### Task to complete
Could you report every line from the entries that includes the word "orange"?

### Dataset extract
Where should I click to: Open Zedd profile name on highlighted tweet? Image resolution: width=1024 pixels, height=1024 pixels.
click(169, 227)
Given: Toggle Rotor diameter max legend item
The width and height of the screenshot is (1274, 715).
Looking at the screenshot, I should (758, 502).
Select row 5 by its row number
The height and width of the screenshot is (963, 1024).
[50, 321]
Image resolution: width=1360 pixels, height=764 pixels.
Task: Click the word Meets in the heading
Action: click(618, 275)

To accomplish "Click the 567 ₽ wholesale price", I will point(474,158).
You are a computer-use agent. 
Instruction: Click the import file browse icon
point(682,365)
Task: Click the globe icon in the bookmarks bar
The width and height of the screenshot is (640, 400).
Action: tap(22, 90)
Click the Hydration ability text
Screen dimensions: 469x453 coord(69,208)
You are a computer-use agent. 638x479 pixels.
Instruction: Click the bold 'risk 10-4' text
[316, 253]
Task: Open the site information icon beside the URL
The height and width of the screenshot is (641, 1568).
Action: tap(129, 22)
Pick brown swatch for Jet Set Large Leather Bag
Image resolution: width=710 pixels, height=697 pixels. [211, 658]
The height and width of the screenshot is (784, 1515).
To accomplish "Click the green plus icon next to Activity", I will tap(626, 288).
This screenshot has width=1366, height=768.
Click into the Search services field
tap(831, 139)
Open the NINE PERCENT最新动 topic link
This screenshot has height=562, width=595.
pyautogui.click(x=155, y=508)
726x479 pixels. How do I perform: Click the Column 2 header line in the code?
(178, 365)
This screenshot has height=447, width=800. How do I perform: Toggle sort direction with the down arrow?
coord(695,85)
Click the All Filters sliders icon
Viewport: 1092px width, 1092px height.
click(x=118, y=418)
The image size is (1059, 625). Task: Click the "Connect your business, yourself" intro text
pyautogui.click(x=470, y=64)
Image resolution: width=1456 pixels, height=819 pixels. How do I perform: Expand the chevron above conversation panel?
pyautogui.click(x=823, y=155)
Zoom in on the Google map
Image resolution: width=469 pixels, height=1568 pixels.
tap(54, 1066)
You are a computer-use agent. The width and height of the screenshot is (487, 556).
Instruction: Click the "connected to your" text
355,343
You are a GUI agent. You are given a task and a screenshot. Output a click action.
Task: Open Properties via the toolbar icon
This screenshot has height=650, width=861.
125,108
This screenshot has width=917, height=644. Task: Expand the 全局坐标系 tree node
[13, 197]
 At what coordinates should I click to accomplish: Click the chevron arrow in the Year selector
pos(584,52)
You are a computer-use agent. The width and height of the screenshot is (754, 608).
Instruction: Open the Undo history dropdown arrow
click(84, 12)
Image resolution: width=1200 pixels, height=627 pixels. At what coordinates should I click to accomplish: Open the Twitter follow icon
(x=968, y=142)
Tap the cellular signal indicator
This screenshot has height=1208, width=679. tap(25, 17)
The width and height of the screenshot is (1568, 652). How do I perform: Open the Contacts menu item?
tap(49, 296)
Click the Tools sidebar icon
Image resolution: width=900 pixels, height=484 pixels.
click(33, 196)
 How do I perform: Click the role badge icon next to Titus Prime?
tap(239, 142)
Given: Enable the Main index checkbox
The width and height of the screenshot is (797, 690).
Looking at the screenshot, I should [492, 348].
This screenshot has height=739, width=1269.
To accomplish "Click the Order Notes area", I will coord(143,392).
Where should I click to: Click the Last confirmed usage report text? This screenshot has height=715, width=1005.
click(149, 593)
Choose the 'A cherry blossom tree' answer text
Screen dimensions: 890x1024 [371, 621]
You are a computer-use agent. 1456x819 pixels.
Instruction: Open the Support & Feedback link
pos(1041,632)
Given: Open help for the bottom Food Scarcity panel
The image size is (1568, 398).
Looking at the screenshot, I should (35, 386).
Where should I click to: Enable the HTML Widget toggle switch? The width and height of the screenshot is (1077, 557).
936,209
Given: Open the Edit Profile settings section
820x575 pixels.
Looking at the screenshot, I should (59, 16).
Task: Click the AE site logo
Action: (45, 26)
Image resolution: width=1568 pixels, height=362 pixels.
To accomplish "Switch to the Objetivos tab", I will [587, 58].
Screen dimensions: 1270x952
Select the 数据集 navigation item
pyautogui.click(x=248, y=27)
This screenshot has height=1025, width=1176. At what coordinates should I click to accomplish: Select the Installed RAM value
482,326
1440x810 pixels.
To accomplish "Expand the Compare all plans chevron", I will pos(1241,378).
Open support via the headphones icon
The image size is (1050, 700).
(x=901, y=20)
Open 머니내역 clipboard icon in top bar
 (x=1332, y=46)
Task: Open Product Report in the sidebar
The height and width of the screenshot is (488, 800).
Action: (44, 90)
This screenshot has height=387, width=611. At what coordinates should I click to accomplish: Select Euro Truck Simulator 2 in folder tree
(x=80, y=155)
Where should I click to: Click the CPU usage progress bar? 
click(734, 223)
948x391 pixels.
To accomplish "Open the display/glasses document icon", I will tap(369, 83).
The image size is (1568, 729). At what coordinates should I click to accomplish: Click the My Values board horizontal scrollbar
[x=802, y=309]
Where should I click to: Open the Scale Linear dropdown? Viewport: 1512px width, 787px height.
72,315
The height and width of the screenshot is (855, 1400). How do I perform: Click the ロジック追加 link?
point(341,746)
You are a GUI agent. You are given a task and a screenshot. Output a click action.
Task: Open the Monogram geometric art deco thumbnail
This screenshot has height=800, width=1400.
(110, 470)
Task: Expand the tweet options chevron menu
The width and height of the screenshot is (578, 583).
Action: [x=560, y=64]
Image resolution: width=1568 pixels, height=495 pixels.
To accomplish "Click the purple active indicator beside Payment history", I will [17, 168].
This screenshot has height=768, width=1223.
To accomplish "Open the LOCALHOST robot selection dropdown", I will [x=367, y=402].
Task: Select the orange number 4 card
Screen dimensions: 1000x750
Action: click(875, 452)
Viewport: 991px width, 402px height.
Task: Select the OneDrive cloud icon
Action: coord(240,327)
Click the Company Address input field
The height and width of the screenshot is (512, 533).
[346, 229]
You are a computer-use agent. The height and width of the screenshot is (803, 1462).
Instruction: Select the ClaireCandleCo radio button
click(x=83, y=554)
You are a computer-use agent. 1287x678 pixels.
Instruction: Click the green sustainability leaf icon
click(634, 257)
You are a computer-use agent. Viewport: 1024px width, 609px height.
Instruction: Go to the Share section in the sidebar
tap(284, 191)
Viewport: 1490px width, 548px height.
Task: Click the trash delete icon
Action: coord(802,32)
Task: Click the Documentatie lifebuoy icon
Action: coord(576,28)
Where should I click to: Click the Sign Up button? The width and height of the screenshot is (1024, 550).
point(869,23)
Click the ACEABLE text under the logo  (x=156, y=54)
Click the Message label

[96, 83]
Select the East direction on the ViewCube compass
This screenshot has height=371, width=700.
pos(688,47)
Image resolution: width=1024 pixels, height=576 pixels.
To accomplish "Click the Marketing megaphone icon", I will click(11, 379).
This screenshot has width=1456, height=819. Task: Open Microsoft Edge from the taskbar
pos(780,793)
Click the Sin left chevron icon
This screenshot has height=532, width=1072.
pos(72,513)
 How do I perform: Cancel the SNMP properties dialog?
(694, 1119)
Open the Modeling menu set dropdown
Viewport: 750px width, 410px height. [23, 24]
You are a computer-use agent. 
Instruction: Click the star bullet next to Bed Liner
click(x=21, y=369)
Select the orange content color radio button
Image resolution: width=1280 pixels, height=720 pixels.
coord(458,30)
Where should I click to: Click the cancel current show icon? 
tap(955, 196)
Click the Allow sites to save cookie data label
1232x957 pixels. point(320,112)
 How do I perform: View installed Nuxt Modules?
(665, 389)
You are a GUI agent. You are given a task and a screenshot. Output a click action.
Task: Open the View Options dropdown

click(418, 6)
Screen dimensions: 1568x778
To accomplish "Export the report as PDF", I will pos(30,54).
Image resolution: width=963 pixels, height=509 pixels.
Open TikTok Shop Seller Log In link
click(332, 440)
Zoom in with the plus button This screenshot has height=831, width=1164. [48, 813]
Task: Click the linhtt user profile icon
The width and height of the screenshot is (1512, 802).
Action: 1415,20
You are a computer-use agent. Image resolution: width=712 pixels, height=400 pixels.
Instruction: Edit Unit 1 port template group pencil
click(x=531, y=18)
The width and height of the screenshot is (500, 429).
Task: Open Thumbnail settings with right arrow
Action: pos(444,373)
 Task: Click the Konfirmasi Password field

### Written response
Task: Select the orange number 4 card
Select the orange content color radio button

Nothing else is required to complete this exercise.